(Saved data entries)

──────────────────────────────

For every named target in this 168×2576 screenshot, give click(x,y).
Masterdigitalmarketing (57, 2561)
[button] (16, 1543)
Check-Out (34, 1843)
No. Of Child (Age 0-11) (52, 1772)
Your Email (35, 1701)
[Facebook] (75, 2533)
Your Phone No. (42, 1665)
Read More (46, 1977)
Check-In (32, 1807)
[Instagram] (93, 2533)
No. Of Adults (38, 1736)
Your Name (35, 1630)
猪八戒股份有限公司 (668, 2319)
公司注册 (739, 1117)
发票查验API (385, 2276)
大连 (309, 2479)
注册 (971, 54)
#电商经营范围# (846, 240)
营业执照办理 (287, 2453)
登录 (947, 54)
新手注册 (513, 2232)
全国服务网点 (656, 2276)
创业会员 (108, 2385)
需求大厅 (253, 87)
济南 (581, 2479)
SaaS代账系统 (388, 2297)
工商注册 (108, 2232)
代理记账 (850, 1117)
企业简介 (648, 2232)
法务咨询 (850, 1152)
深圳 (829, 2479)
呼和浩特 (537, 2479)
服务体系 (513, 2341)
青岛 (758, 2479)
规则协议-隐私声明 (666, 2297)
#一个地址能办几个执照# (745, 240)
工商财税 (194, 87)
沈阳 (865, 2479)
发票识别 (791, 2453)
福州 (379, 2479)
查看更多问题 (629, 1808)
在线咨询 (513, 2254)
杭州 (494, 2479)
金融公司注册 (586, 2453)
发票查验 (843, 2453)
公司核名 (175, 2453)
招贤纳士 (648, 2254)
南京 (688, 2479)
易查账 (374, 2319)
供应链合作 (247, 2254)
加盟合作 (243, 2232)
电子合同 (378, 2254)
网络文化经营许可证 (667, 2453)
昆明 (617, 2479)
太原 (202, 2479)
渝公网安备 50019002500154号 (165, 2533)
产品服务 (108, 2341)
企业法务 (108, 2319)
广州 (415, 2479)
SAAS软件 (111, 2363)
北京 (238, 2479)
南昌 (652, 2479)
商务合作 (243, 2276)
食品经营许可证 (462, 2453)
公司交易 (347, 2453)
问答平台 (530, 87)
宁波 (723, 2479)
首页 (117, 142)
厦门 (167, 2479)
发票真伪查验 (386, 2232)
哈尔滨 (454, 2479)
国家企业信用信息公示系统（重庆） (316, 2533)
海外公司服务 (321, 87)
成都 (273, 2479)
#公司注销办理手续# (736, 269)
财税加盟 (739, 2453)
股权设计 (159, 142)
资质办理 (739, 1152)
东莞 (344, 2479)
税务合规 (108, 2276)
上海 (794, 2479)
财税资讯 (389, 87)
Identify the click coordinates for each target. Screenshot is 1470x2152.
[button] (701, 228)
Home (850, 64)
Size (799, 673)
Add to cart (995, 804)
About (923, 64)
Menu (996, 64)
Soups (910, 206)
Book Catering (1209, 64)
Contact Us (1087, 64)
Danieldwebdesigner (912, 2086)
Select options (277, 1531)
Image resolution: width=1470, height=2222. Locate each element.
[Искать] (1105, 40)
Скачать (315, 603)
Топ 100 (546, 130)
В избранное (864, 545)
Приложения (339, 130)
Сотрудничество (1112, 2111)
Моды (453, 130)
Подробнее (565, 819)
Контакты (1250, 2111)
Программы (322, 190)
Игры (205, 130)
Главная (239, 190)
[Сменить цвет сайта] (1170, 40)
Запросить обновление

──────────────────────────────

** WORK INSTRUCTION **
Every entry must be retyped in full, exactly as given.

** EXERCISE OUTPUT **
For every named target in this 168×2576 screenshot, give click(x,y).
Masterdigitalmarketing (57, 2561)
[button] (16, 1543)
Check-Out (34, 1843)
No. Of Child (Age 0-11) (52, 1772)
Your Email (35, 1701)
[Facebook] (75, 2533)
Your Phone No. (42, 1665)
Read More (46, 1977)
Check-In (32, 1807)
[Instagram] (93, 2533)
No. Of Adults (38, 1736)
Your Name (35, 1630)
猪八戒股份有限公司 (668, 2319)
公司注册 (739, 1117)
发票查验API (385, 2276)
大连 (309, 2479)
注册 (971, 54)
#电商经营范围# (846, 240)
营业执照办理 (287, 2453)
登录 (947, 54)
新手注册 (513, 2232)
全国服务网点 (656, 2276)
创业会员 (108, 2385)
需求大厅 (253, 87)
济南 (581, 2479)
SaaS代账系统 (388, 2297)
工商注册 (108, 2232)
代理记账 (850, 1117)
企业简介 (648, 2232)
法务咨询 (850, 1152)
深圳 (829, 2479)
呼和浩特 (537, 2479)
服务体系 (513, 2341)
青岛 (758, 2479)
规则协议-隐私声明 (666, 2297)
#一个地址能办几个执照# (745, 240)
工商财税 (194, 87)
沈阳 (865, 2479)
发票识别 (791, 2453)
福州 (379, 2479)
查看更多问题 (629, 1808)
在线咨询 (513, 2254)
杭州 (494, 2479)
金融公司注册 (586, 2453)
发票查验 (843, 2453)
公司核名 (175, 2453)
招贤纳士 (648, 2254)
南京 (688, 2479)
易查账 (374, 2319)
供应链合作 (247, 2254)
加盟合作 (243, 2232)
电子合同 (378, 2254)
网络文化经营许可证 (667, 2453)
昆明 (617, 2479)
太原 (202, 2479)
渝公网安备 50019002500154号 (165, 2533)
产品服务 (108, 2341)
企业法务 (108, 2319)
广州 (415, 2479)
SAAS软件 (111, 2363)
北京 (238, 2479)
南昌 (652, 2479)
商务合作 (243, 2276)
食品经营许可证 (462, 2453)
公司交易 (347, 2453)
问答平台 (530, 87)
宁波 (723, 2479)
首页 (117, 142)
厦门 (167, 2479)
发票真伪查验 (386, 2232)
哈尔滨 (454, 2479)
国家企业信用信息公示系统（重庆） (316, 2533)
海外公司服务 (321, 87)
成都 (273, 2479)
#公司注销办理手续# (736, 269)
财税加盟 (739, 2453)
股权设计 (159, 142)
资质办理 (739, 1152)
东莞 (344, 2479)
税务合规 (108, 2276)
上海 (794, 2479)
财税资讯 (389, 87)
Identify the click coordinates for each target. Screenshot is 1470x2152.
[button] (701, 228)
Home (850, 64)
Size (799, 673)
Add to cart (995, 804)
About (923, 64)
Menu (996, 64)
Soups (910, 206)
Book Catering (1209, 64)
Contact Us (1087, 64)
Danieldwebdesigner (912, 2086)
Select options (277, 1531)
Image resolution: width=1470, height=2222. Locate each element.
[Искать] (1105, 40)
Скачать (315, 603)
Топ 100 (546, 130)
В избранное (864, 545)
Приложения (339, 130)
Сотрудничество (1112, 2111)
Моды (453, 130)
Подробнее (565, 819)
Контакты (1250, 2111)
Программы (322, 190)
Игры (205, 130)
Главная (239, 190)
[Сменить цвет сайта] (1170, 40)
Запросить обновление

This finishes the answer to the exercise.